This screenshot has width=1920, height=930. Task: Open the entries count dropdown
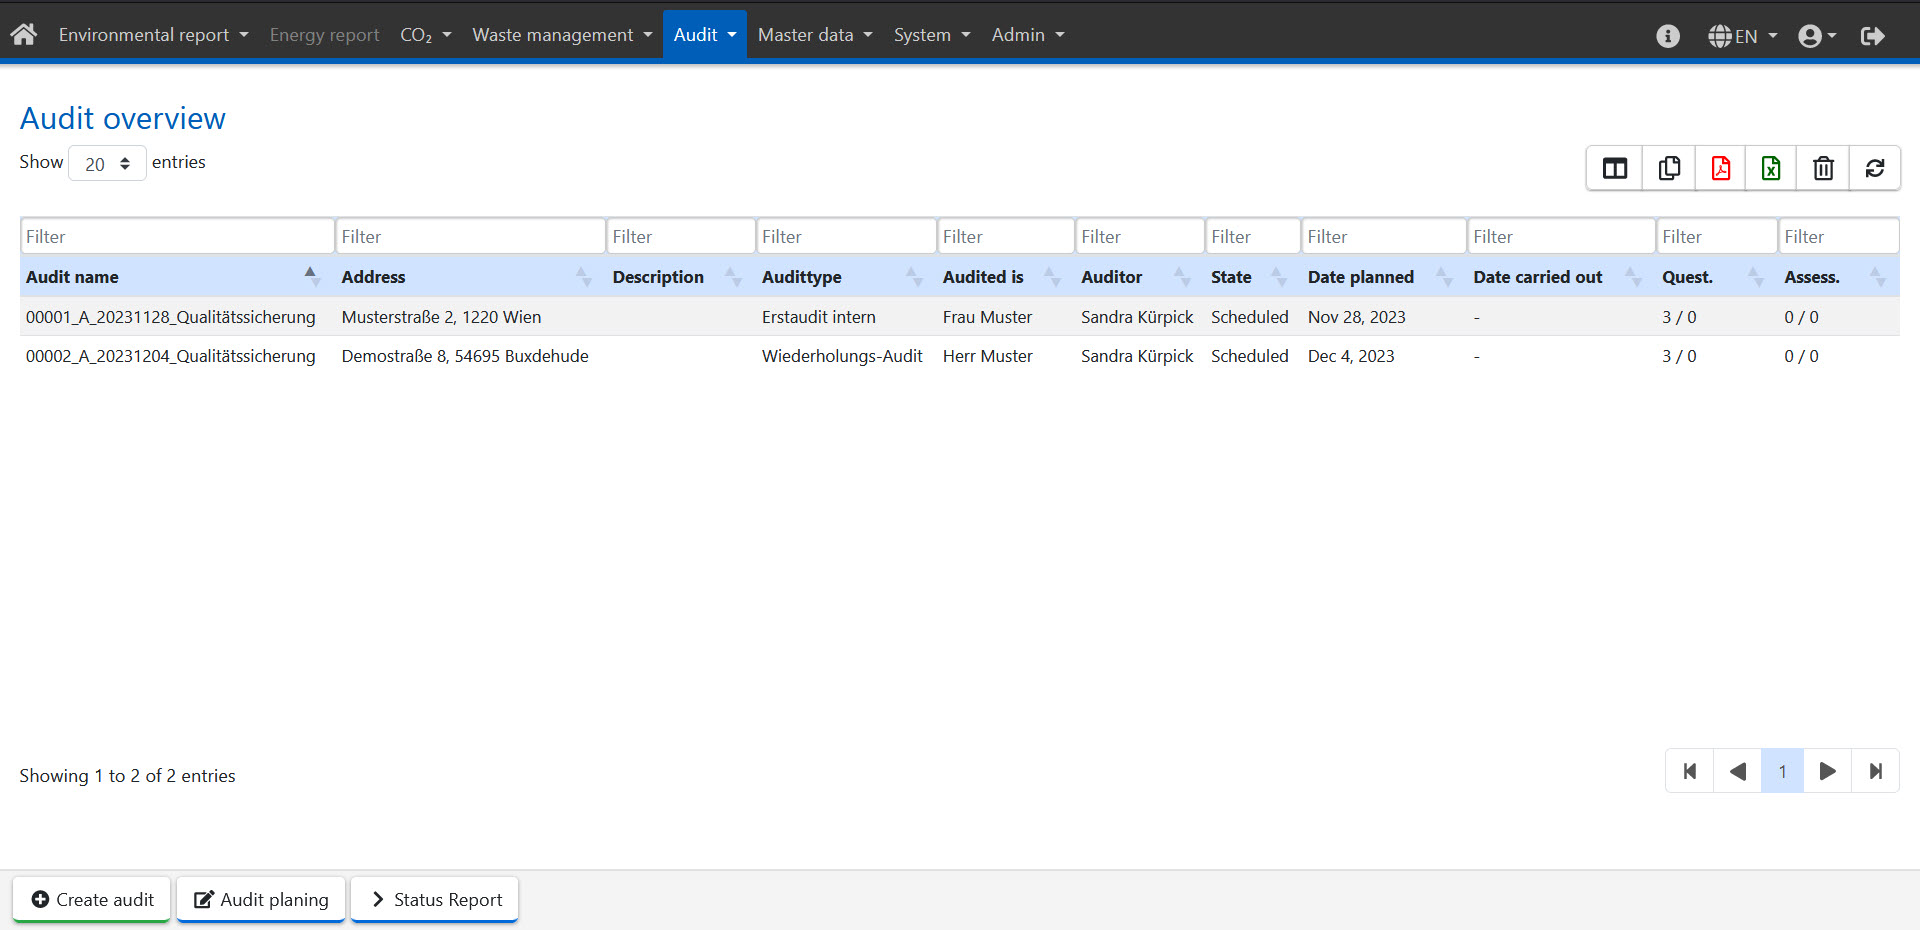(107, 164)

* * *

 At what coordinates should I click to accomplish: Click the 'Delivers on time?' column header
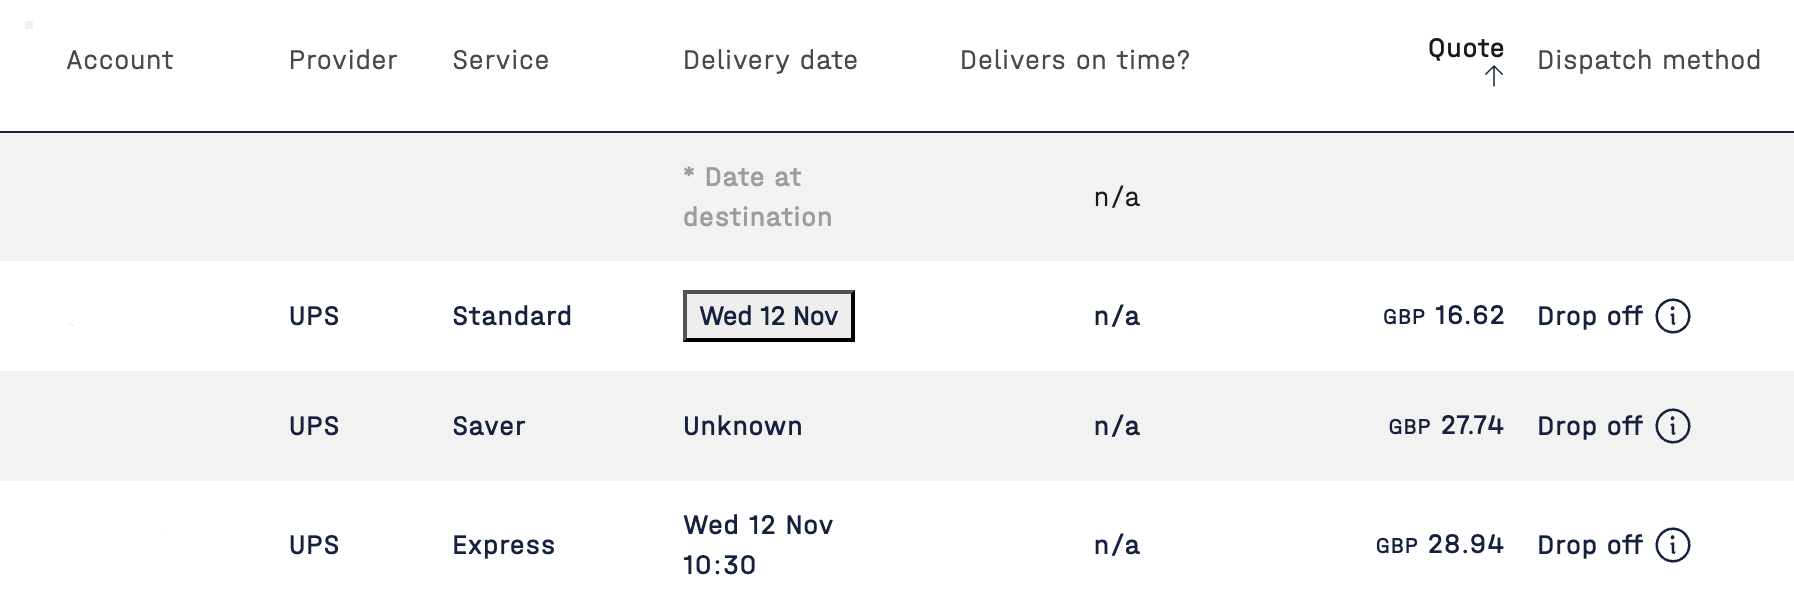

==

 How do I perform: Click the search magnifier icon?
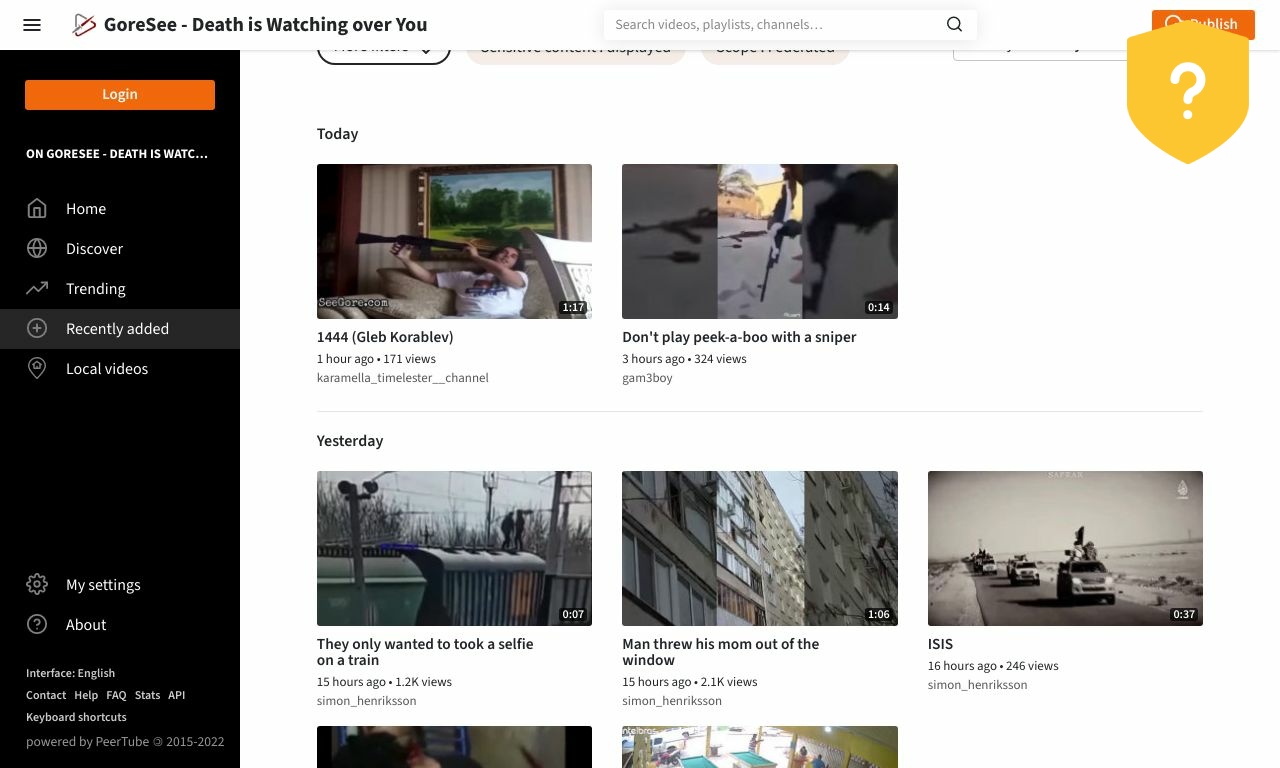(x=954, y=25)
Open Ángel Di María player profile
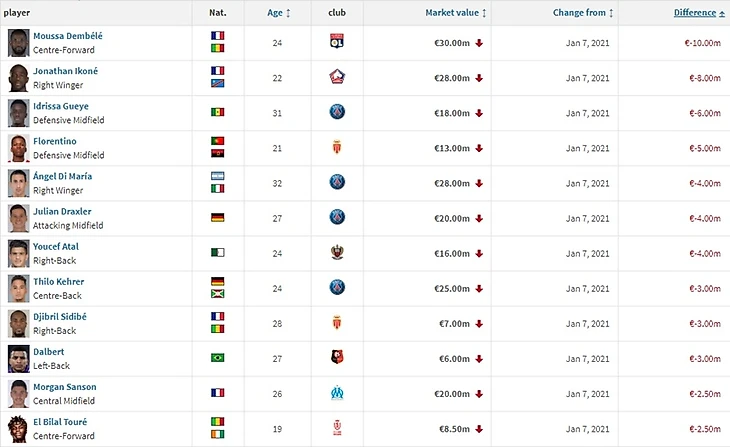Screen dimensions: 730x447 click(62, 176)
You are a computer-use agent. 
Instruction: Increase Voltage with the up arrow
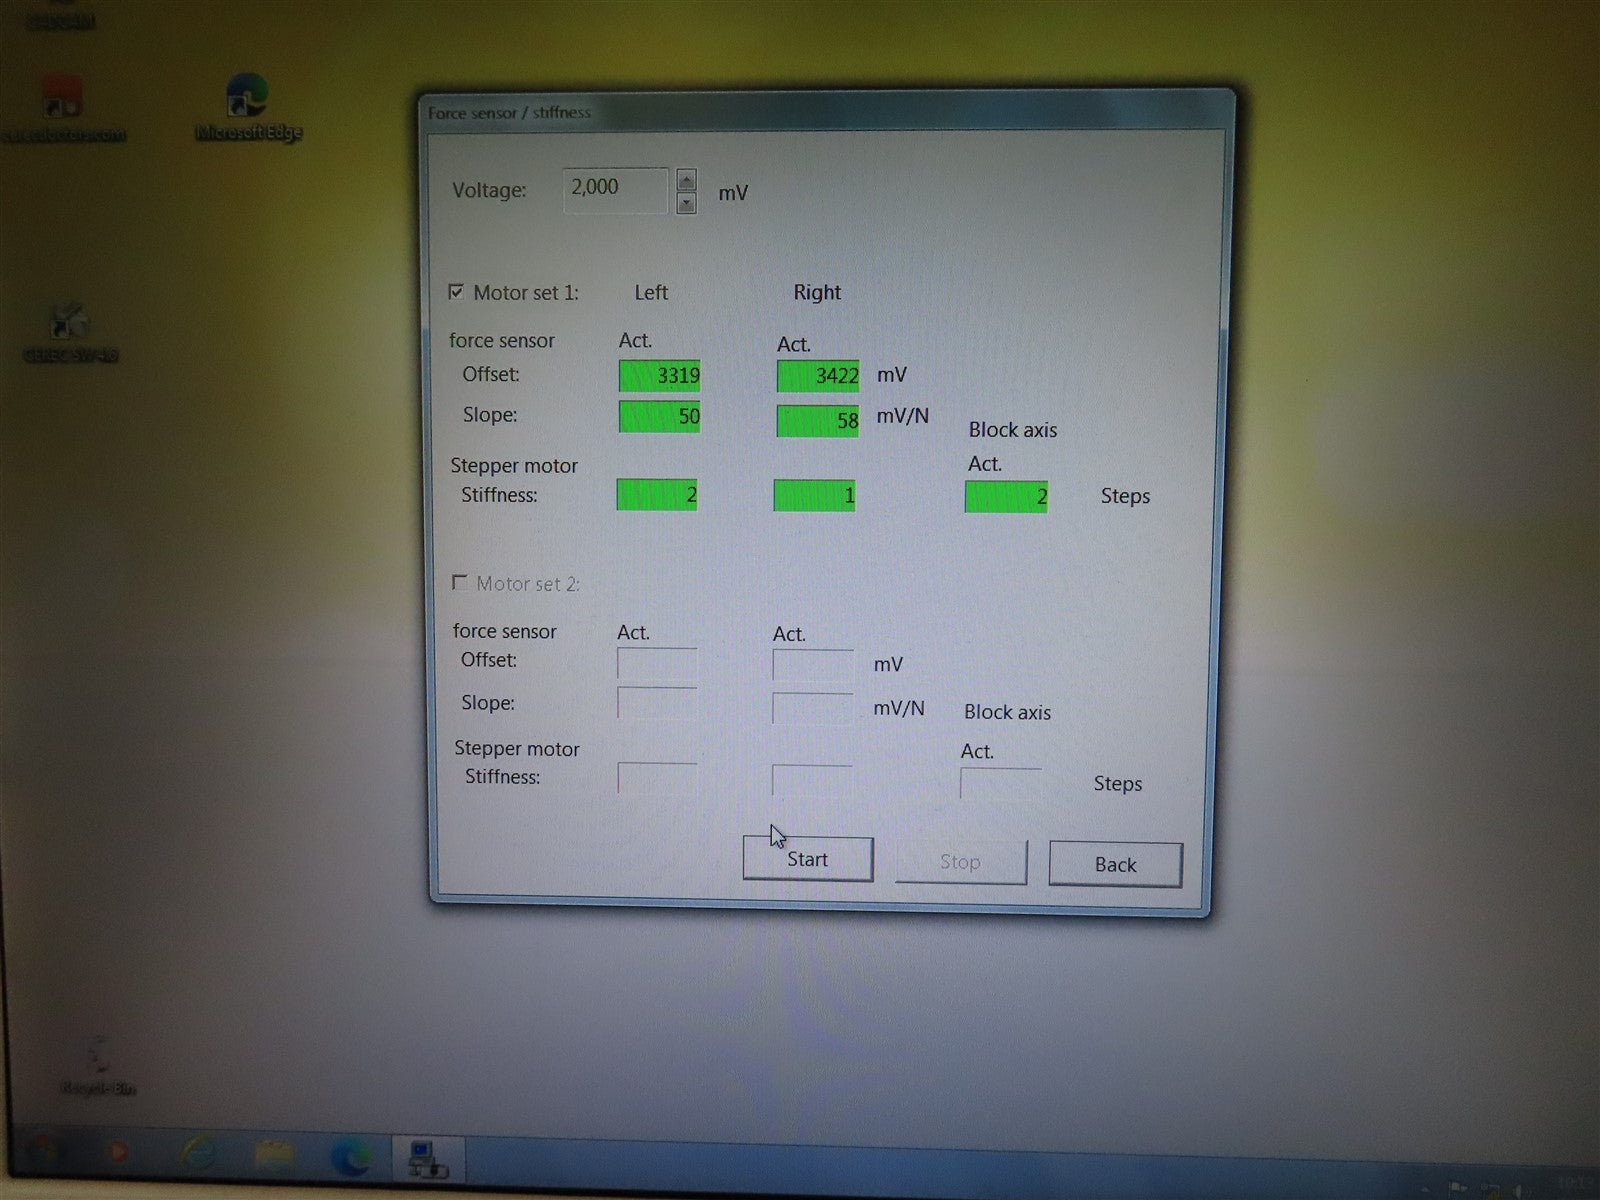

→ THE TASK
Copy the lines above word for word, starting at the line that contains "Open Ángel Di María player profile" and ending after the line that contains "Instruction: Increase Voltage". Leave the pictures out of your copy.

→ SOLUTION FOR THIS EXERCISE
Open Ángel Di María player profile
Screen dimensions: 730x447 click(62, 176)
You are a computer-use agent. 
Instruction: Increase Voltage with the up arrow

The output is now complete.